=== TEXTO EXTRAÍDO ===

A explosão de 2.750 toneladas de nitrato de amônio, usado em bombas e fertilizantes, armazenadas em um hangar no porto de Beirute, levou os libaneses a se perguntarem o que uma carga altamente inflamável fazia ali.
Segundo a rede de TV árabe Al Jazeera, a análise de registros e documentos públicos mostra que altos funcionários libaneses sabiam há mais de seis anos que o nitrato de amônio estava armazenado no hangar 12 do porto de Beirute e que eles estariam cientes dos perigos que isso representava.
A carga de nitrato de amônio chegou ao Líbano, em setembro de 2013, a bordo de um navio de carga de propriedade russa com uma bandeira da Moldávia. O Rhosus, de acordo com informações do site de rastreamento de navios Fleetmon, estava indo da Geórgia para Moçambique, afirma a reportagem da Al Jazeera.
O navio foi forçado a atracar em Beirute depois de enfrentar problemas técnicos no mar, segundo advogados representando a tripulação da embarcação. Mas as autoridades libanesas impediram a saída e o navio foi abandonado por seus proprietários e tripulação —informações parcialmente corroboradas pelo Fleetmon.
A carga perigosa do navio foi descarregada e colocada no hangar 12 do porto de Beirute, uma grande estrutura cinza de frente para a principal rodovia norte-sul do país, na entrada principal da capital.
Meses depois, em 27 de junho de 2014, o então diretor da Alfândega Libanesa, Shafik Merhi, enviou uma carta endereçada a um "juiz de assuntos urgentes", pedindo uma solução para a carga, segundo documentos compartilhados online e divulgados pela Al Jazeera.
Os funcionários aduaneiros enviaram pelo menos mais cinco cartas nos três anos seguintes — em 5 de dezembro de 2014, 6 de maio de 2015, 20 de maio de 2016, 13 de outubro de 2016 e 27 de outubro de 2017 — pedindo orientação. Eles propuseram três opções: exportar o nitrato de amônio, entregá-lo ao exército libanês ou vendê-lo à uma empresa libanesa de explosivos de propriedade privada.
Uma carta enviada em 2016 diz que "os juízes não responderam" a pedidos anteriores.

=== INFORMAÇÕES FORNECIDAS ===

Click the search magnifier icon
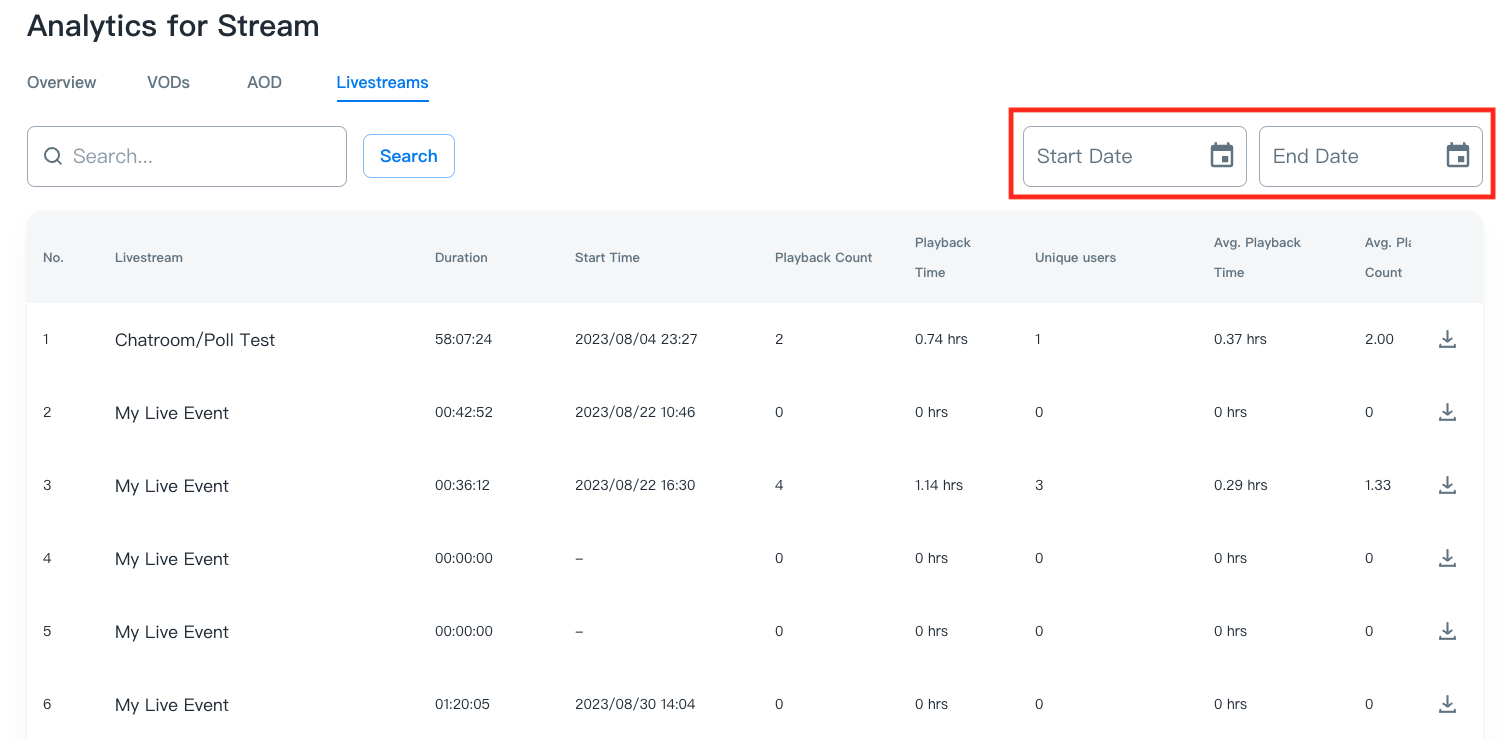 coord(53,156)
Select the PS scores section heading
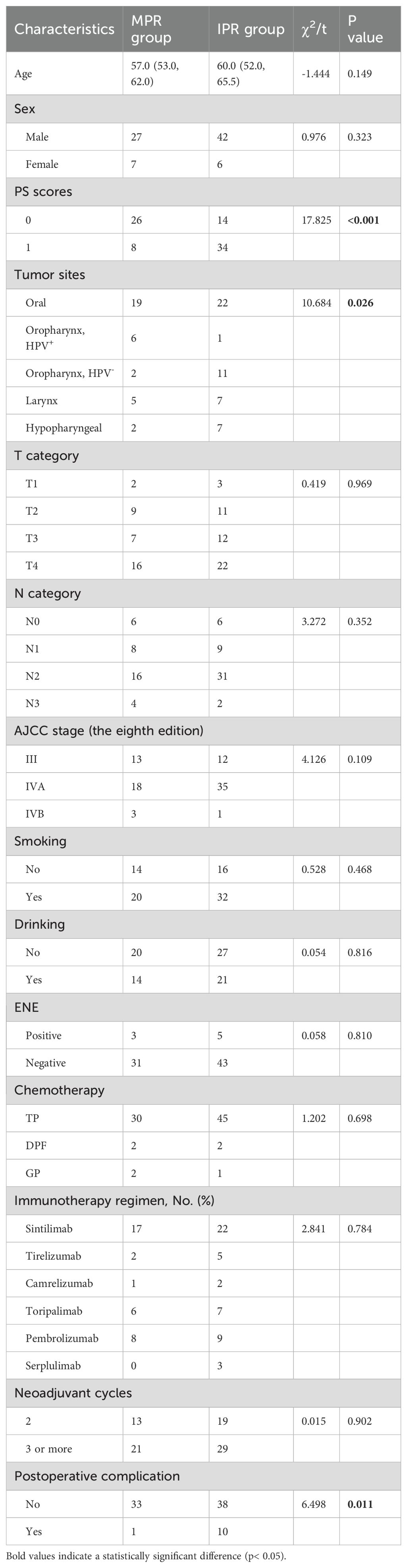 pos(43,192)
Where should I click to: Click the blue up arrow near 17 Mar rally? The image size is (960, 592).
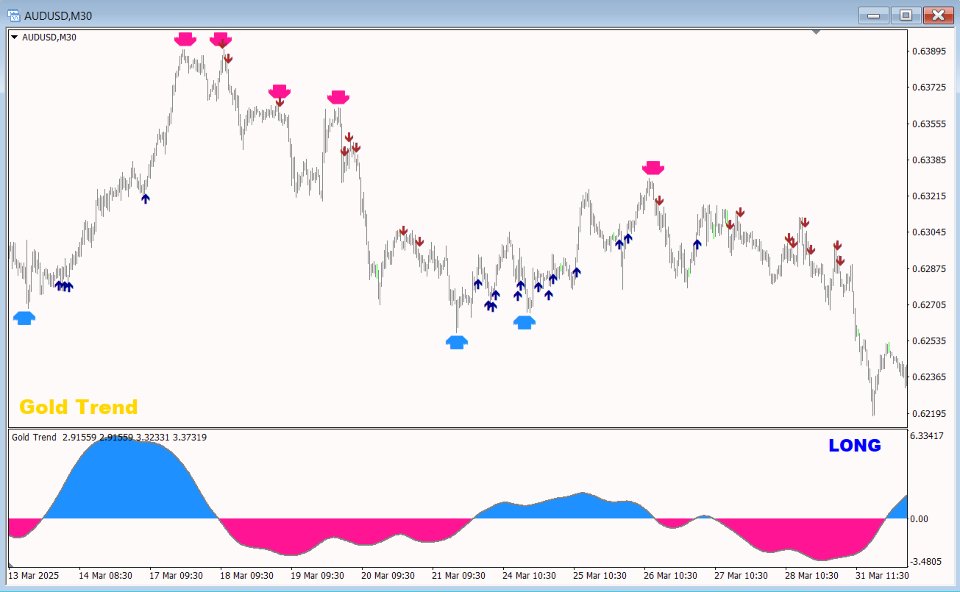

===

**AÇÃO NECESSÁRIA:** Traduza para o inglês a frase "Uma carta enviada em 2016 diz que 'os juízes não responderam' a pedidos anteriores.", do texto sobre a explosão no porto de Beirute. Baseie-se somente no texto.

**RESULTADO DO EXERCÍCIO:** A letter sent in 2016 says that "the judges did not respond" to previous requests.